= John Birchensha =

John Birchensha (c.1605–1681) (sometimes spelled Birkenshaw or Berkenshaw) was an English Baroque music theorist. He presented at the Royal Society and made an impression on its members in the 1660s and 1670s.

Birchensha invented a system that he claimed would enable non-musicians to learn to compose in a short time by means of "a few easy, certain, and perfect Rules". This was at a time when other music theorists were codifying the rules of counterpoint, and writing about other rule-based and combinatorial systems to aid in the composition of music, such as the Arca Musarithmica of Athanasius Kircher. Information about his life and work remains scanty.

==Early life==
John was born about 1605, the son of Ralph Birchensha, Comptroller of the Crown's Cheques and Musters, and his second wife Elizabeth Warburton. Ralph was based in Ireland at the time of John's birth, having served in Berwick upon Tweed and The Low Countries, and died in 1622. John was serving in the household of George FitzGerald, 16th Earl of Kildare, up to the Irish Rebellion of 1641. In the 1650s, he was known as a viol teacher in London.

==Pupils==
Birchensha's pupils included Silas Taylor, Thomas Salmon, and most famously Samuel Pepys. Pepys recorded impressions of his sessions with Birchensha (and hints at an eventual disillusionment with his teacher) in 1662.

==Works==
Birchensha's great aim was to publish a treatise on music in its philosophical, mathematical and practical aspects (which would have included a definitive summary of his rules of composition), entitled Syntagma musicæ.
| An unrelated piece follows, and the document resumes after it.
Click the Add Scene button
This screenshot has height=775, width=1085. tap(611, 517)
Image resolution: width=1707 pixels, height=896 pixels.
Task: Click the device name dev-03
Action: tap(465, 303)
It was due to be published by March 1675. A summary was read to the Royal Society in 1676, but it never appeared, and no final manuscript of it survives. A manuscript for Robert Boyle, a relative by marriage of the Earl of Kildare, remains as the major source for his ideas on music.

In recent years, some manuscripts have been discovered which provide a more complete picture of Birchensha's theories. A book of his writings (with a biography and copious analysis) was published in 2010.